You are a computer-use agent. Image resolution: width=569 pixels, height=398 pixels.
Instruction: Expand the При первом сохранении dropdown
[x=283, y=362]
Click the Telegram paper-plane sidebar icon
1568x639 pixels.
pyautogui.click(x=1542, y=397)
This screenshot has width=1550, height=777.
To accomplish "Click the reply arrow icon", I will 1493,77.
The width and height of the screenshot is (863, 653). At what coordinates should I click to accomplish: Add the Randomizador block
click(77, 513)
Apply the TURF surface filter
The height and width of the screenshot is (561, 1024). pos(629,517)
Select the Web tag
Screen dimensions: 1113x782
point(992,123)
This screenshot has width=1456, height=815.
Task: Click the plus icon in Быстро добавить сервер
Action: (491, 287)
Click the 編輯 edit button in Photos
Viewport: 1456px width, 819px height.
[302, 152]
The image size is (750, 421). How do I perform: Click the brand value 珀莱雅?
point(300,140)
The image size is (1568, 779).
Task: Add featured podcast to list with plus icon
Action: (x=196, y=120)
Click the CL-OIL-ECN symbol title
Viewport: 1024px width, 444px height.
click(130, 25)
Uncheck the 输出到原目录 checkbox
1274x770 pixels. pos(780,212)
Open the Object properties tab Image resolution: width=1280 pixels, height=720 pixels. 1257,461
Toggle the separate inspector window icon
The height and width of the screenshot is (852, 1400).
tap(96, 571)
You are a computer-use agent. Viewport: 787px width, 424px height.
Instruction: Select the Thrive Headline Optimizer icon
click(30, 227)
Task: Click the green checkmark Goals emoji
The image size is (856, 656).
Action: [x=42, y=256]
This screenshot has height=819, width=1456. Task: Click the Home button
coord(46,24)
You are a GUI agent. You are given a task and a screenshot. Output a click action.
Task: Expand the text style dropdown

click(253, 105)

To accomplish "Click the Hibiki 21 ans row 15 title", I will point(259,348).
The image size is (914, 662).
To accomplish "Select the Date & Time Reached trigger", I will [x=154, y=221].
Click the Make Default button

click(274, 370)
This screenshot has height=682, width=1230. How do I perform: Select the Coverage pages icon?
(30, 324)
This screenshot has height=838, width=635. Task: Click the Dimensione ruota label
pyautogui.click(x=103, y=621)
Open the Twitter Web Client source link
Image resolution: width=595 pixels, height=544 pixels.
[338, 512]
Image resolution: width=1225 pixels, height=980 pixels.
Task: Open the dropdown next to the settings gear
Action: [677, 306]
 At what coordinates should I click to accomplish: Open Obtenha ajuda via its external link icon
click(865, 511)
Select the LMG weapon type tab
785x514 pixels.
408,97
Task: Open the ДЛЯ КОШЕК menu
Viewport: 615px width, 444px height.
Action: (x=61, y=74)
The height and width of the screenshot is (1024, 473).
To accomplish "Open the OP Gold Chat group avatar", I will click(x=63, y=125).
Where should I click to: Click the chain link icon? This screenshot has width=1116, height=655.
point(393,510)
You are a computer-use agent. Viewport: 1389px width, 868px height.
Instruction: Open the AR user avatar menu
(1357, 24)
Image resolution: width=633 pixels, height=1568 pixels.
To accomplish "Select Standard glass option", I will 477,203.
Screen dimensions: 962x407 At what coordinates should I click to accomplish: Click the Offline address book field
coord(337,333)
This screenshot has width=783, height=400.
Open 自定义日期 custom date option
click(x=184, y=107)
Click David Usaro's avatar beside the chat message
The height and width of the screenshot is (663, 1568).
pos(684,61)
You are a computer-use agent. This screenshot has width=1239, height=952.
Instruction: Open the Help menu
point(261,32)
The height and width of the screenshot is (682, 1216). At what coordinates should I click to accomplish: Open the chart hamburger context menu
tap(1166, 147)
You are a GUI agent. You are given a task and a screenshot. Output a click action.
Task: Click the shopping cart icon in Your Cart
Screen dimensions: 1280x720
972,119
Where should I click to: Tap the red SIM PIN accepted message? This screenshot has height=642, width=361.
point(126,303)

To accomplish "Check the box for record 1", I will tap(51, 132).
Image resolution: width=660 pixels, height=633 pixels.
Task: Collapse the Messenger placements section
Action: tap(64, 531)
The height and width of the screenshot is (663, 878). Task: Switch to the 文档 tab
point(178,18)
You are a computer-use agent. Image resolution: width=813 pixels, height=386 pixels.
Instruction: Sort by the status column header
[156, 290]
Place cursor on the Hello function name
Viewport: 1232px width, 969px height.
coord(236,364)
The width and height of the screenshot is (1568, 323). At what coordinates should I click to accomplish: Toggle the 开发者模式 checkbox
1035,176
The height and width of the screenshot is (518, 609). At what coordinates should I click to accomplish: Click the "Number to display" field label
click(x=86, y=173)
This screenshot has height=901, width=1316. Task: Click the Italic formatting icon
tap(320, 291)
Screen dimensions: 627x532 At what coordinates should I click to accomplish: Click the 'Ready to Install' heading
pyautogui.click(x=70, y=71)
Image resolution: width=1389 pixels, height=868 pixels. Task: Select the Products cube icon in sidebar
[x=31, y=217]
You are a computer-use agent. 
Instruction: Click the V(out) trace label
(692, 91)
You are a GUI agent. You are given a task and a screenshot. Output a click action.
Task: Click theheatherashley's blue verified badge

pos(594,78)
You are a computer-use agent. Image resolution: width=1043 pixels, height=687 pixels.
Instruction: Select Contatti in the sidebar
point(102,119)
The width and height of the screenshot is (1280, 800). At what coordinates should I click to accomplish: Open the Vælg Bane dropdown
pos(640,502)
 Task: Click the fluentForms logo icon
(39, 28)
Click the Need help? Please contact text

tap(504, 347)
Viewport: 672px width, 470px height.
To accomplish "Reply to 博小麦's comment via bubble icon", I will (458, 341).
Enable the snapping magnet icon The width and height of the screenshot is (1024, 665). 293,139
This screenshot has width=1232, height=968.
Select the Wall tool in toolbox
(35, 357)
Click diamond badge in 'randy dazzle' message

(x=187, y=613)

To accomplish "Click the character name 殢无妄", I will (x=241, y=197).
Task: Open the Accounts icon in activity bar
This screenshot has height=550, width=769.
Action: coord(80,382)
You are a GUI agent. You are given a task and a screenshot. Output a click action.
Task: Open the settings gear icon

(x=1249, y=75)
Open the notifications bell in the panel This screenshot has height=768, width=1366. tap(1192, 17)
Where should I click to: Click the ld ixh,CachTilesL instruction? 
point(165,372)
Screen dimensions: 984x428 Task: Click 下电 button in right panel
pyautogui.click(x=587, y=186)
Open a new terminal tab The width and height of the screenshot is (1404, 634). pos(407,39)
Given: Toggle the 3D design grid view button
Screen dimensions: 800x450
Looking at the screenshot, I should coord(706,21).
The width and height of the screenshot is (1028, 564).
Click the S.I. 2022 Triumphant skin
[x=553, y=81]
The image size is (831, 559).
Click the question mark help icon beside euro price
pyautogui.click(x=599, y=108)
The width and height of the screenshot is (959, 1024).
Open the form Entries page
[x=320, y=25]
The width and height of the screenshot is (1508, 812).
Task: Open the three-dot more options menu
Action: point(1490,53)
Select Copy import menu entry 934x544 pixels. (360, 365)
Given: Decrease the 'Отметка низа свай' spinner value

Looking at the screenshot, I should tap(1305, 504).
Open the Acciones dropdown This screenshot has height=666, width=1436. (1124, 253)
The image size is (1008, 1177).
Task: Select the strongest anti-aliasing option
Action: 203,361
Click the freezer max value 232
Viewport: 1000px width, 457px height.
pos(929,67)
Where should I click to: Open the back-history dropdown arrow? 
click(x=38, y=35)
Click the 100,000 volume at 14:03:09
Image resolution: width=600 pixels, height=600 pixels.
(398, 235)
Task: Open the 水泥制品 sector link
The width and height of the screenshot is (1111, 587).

## Aim of the exercise:
Print the material above once more, exactly.

## Reply:
You are a computer-use agent. Image resolution: width=569 pixels, height=398 pixels.
Instruction: Expand the При первом сохранении dropdown
[x=283, y=362]
Click the Telegram paper-plane sidebar icon
1568x639 pixels.
pyautogui.click(x=1542, y=397)
This screenshot has width=1550, height=777.
To accomplish "Click the reply arrow icon", I will 1493,77.
The width and height of the screenshot is (863, 653). At what coordinates should I click to accomplish: Add the Randomizador block
click(77, 513)
Apply the TURF surface filter
The height and width of the screenshot is (561, 1024). pos(629,517)
Select the Web tag
Screen dimensions: 1113x782
point(992,123)
This screenshot has width=1456, height=815.
Task: Click the plus icon in Быстро добавить сервер
Action: (491, 287)
Click the 編輯 edit button in Photos
Viewport: 1456px width, 819px height.
[302, 152]
The image size is (750, 421). How do I perform: Click the brand value 珀莱雅?
point(300,140)
The image size is (1568, 779).
Task: Add featured podcast to list with plus icon
Action: (x=196, y=120)
Click the CL-OIL-ECN symbol title
Viewport: 1024px width, 444px height.
click(130, 25)
Uncheck the 输出到原目录 checkbox
1274x770 pixels. pos(780,212)
Open the Object properties tab Image resolution: width=1280 pixels, height=720 pixels. 1257,461
Toggle the separate inspector window icon
The height and width of the screenshot is (852, 1400).
tap(96, 571)
You are a computer-use agent. Viewport: 787px width, 424px height.
Instruction: Select the Thrive Headline Optimizer icon
click(30, 227)
Task: Click the green checkmark Goals emoji
The image size is (856, 656).
Action: [x=42, y=256]
This screenshot has height=819, width=1456. Task: Click the Home button
coord(46,24)
You are a GUI agent. You are given a task and a screenshot. Output a click action.
Task: Expand the text style dropdown

click(253, 105)

To accomplish "Click the Hibiki 21 ans row 15 title", I will point(259,348).
The image size is (914, 662).
To accomplish "Select the Date & Time Reached trigger", I will [x=154, y=221].
Click the Make Default button

click(274, 370)
This screenshot has height=682, width=1230. How do I perform: Select the Coverage pages icon?
(30, 324)
This screenshot has height=838, width=635. Task: Click the Dimensione ruota label
pyautogui.click(x=103, y=621)
Open the Twitter Web Client source link
Image resolution: width=595 pixels, height=544 pixels.
[338, 512]
Image resolution: width=1225 pixels, height=980 pixels.
Task: Open the dropdown next to the settings gear
Action: [677, 306]
 At what coordinates should I click to accomplish: Open Obtenha ajuda via its external link icon
click(865, 511)
Select the LMG weapon type tab
785x514 pixels.
408,97
Task: Open the ДЛЯ КОШЕК menu
Viewport: 615px width, 444px height.
Action: (x=61, y=74)
The height and width of the screenshot is (1024, 473).
To accomplish "Open the OP Gold Chat group avatar", I will click(x=63, y=125).
Where should I click to: Click the chain link icon? This screenshot has width=1116, height=655.
point(393,510)
You are a computer-use agent. Viewport: 1389px width, 868px height.
Instruction: Open the AR user avatar menu
(1357, 24)
Image resolution: width=633 pixels, height=1568 pixels.
To accomplish "Select Standard glass option", I will 477,203.
Screen dimensions: 962x407 At what coordinates should I click to accomplish: Click the Offline address book field
coord(337,333)
This screenshot has width=783, height=400.
Open 自定义日期 custom date option
click(x=184, y=107)
Click David Usaro's avatar beside the chat message
The height and width of the screenshot is (663, 1568).
pos(684,61)
You are a computer-use agent. This screenshot has width=1239, height=952.
Instruction: Open the Help menu
point(261,32)
The height and width of the screenshot is (682, 1216). At what coordinates should I click to accomplish: Open the chart hamburger context menu
tap(1166, 147)
You are a GUI agent. You are given a task and a screenshot. Output a click action.
Task: Click the shopping cart icon in Your Cart
Screen dimensions: 1280x720
972,119
Where should I click to: Tap the red SIM PIN accepted message? This screenshot has height=642, width=361.
point(126,303)

To accomplish "Check the box for record 1", I will tap(51, 132).
Image resolution: width=660 pixels, height=633 pixels.
Task: Collapse the Messenger placements section
Action: tap(64, 531)
The height and width of the screenshot is (663, 878). Task: Switch to the 文档 tab
point(178,18)
You are a computer-use agent. Image resolution: width=813 pixels, height=386 pixels.
Instruction: Sort by the status column header
[156, 290]
Place cursor on the Hello function name
Viewport: 1232px width, 969px height.
coord(236,364)
The width and height of the screenshot is (1568, 323). At what coordinates should I click to accomplish: Toggle the 开发者模式 checkbox
1035,176
The height and width of the screenshot is (518, 609). At what coordinates should I click to accomplish: Click the "Number to display" field label
click(x=86, y=173)
This screenshot has height=901, width=1316. Task: Click the Italic formatting icon
tap(320, 291)
Screen dimensions: 627x532 At what coordinates should I click to accomplish: Click the 'Ready to Install' heading
pyautogui.click(x=70, y=71)
Image resolution: width=1389 pixels, height=868 pixels. Task: Select the Products cube icon in sidebar
[x=31, y=217]
You are a computer-use agent. 
Instruction: Click the V(out) trace label
(692, 91)
You are a GUI agent. You are given a task and a screenshot. Output a click action.
Task: Click theheatherashley's blue verified badge

pos(594,78)
You are a computer-use agent. Image resolution: width=1043 pixels, height=687 pixels.
Instruction: Select Contatti in the sidebar
point(102,119)
The width and height of the screenshot is (1280, 800). At what coordinates should I click to accomplish: Open the Vælg Bane dropdown
pos(640,502)
 Task: Click the fluentForms logo icon
(39, 28)
Click the Need help? Please contact text

tap(504, 347)
Viewport: 672px width, 470px height.
To accomplish "Reply to 博小麦's comment via bubble icon", I will (458, 341).
Enable the snapping magnet icon The width and height of the screenshot is (1024, 665). 293,139
This screenshot has width=1232, height=968.
Select the Wall tool in toolbox
(35, 357)
Click diamond badge in 'randy dazzle' message

(x=187, y=613)

To accomplish "Click the character name 殢无妄", I will (x=241, y=197).
Task: Open the Accounts icon in activity bar
This screenshot has height=550, width=769.
Action: coord(80,382)
You are a GUI agent. You are given a task and a screenshot. Output a click action.
Task: Open the settings gear icon

(x=1249, y=75)
Open the notifications bell in the panel This screenshot has height=768, width=1366. tap(1192, 17)
Where should I click to: Click the ld ixh,CachTilesL instruction? 
point(165,372)
Screen dimensions: 984x428 Task: Click 下电 button in right panel
pyautogui.click(x=587, y=186)
Open a new terminal tab The width and height of the screenshot is (1404, 634). pos(407,39)
Given: Toggle the 3D design grid view button
Screen dimensions: 800x450
Looking at the screenshot, I should coord(706,21).
The width and height of the screenshot is (1028, 564).
Click the S.I. 2022 Triumphant skin
[x=553, y=81]
The image size is (831, 559).
Click the question mark help icon beside euro price
pyautogui.click(x=599, y=108)
The width and height of the screenshot is (959, 1024).
Open the form Entries page
[x=320, y=25]
The width and height of the screenshot is (1508, 812).
Task: Open the three-dot more options menu
Action: point(1490,53)
Select Copy import menu entry 934x544 pixels. (360, 365)
Given: Decrease the 'Отметка низа свай' spinner value

Looking at the screenshot, I should tap(1305, 504).
Open the Acciones dropdown This screenshot has height=666, width=1436. (1124, 253)
The image size is (1008, 1177).
Task: Select the strongest anti-aliasing option
Action: 203,361
Click the freezer max value 232
Viewport: 1000px width, 457px height.
pos(929,67)
Where should I click to: Open the back-history dropdown arrow? 
click(x=38, y=35)
Click the 100,000 volume at 14:03:09
Image resolution: width=600 pixels, height=600 pixels.
(398, 235)
Task: Open the 水泥制品 sector link
The width and height of the screenshot is (1111, 587).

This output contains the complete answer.